Merayakan Tradisi Wiwit Kopi yang Hidup Kembali

Setelah vakum 15 tahun, tradisi Wiwit Kopi di Pegunungan Muria Kudus kembali digelar.

Diperbarui 11 Agustus 2025, 15:56 WIB
Share
Copy Link
Batalkan

Liputan6.com, Kudus - Aroma seduhan kopi khas Pegunungan Muria tak hanya hadir di dalam cangkir. Harumnya juga menjadi denyut nadi kehidupan bagi warga Desa Japan, Kecamatan Dawe, Kudus, Jawa Tengah.

Ranum bunga biji-biji kopi, bukan hanya sekadar komoditas bernilai jual tinggi. Budidaya, panen kopi, hingga proses pengolahan kopi, menjelma sebagai tradisi kearifan lokal turun-temurun bagi warga desa setempat, yang mereka menyebutnya Wiwit Kopi.

Pada tahun ini bersamaan bulan kemerdekaan Agustus, tradisi Wiwit Kopi kembali dilakukan para petani kopi dan warga. Pesta rakyat ini dilakukan di Bukit Guyangan, Desa Japan, setelah vakum selama 15 tahun lamanya.

Rangkaian tradisi diiringi kirab gunungan hasil bumi di Pegunungan Muria. Gunungan berisi buah buahan seperti alpukat, mangga, jeruk pamelo, sayuran dan umbi umbian.

Yang menarik, juga disertakan buah parijoto yang hanya tumbuh di Pegunungan Muria. Selain sesaji gunungan, juga ditampilkan tarian wiwit kopi, hingga prosesi ngruwok atau memetik kopi langsung dari pohonnya. 

Penyelenggaran tradisi Wiwit kopi ini, menandai dimulainya musim panen raya petani kopi di Pegunungan Muria. Mereka memetik kopi yang biasanya dilakukan pada Juli hingga September 2025.

Ketua Desa Wisata Japan, Mutohar mengatakan, tradisi Wiwit Kopi merupakan bentuk syukur atas hasil panen dan mengguyubkan kebersamaan warga di Pegunungan Muria.

"Ini bukan sekadar ritual panen, tetapi simbol budaya yang kami lestarikan agar nilai-nilai lokal tetap hidup," ujar Mutohar kepada Liputan6.com, Senin (11/8/2025).

Pegelaran tradisi Wiwit Kopi ini terasa istimewa. Sebab dihadiri Bupati Kudus Samani Intakoris serta Ketua Komisi E DPRD Jateng. Mereka guyub penuh suka cita membaur bersama warga Japan.

Bupati Kudus didapuk untuk mengawali prosesi ngruwok kopi. Rangkaian ini dilakukan usai doa bersama dan rebutan gunungan hasil bumi.

 

Negeri Kopi di Pegunungan Muria

Uniknya tradisi kearifan lokal warga Japan yang sarat budaya dan nilai nilai religius warisan Sunan Muria, menginspirasi Sam’ani untuk mentahbiskan menjadi ikon budaya dan destinasi wisata unggulan Kota Kretek Kudus. 

"Potensi kopi di Desa Japan, Rahtawu, dan Desa Colo di Pegunungan Muria sangatlag melimpah. Tradisi ini bisa menjadi ciri khas Kudus yang dikenal luas," cetus Sam'ani.
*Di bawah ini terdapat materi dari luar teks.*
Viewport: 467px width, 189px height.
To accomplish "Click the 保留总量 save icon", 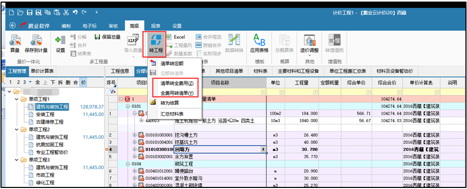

Tak hanya itu, Sam'ani juga menggagas rebranding kopi Muria menjadi 'Kopi Kudus'. Tentunya agar kopi Robusta khas Muria Kudus memiliki nilai jual lebih tinggi di pasar luar daerah. 
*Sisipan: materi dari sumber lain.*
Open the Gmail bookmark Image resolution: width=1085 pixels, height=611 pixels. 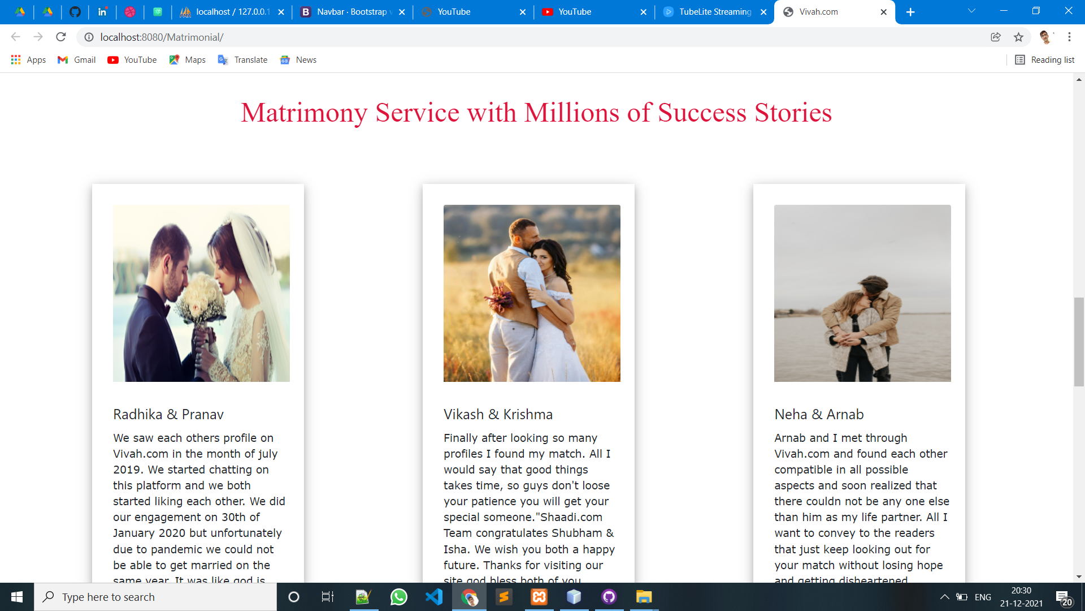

Sementara itu, Kepala Dinas Kebudayaan dan Pariwisata (Disbudpar) Kudus Mutrikah, menilai wiwit kopi sebagai magnet wisata yang mampu menggerakkan ekonomi desa-desa yang berada di kaki Pegunungan Muria.

"Tradisi ini bisa menggugah semangat petani dan pelaku UMKM kopi untuk mengeksplorasi potensi kopi Muria, sehingga mendapat nilai tambah dan naik kelas," terang Mutrikah.

Kemeriahan pagelaran wiwit kopi pada tahun ini, wujud syukur petani kopi Desa Japan dengan panen melimpah. Selain itu, juga meneguhkan identitasnya sebagai 'Negeri Kopi' di kaki Pegunungan Muria.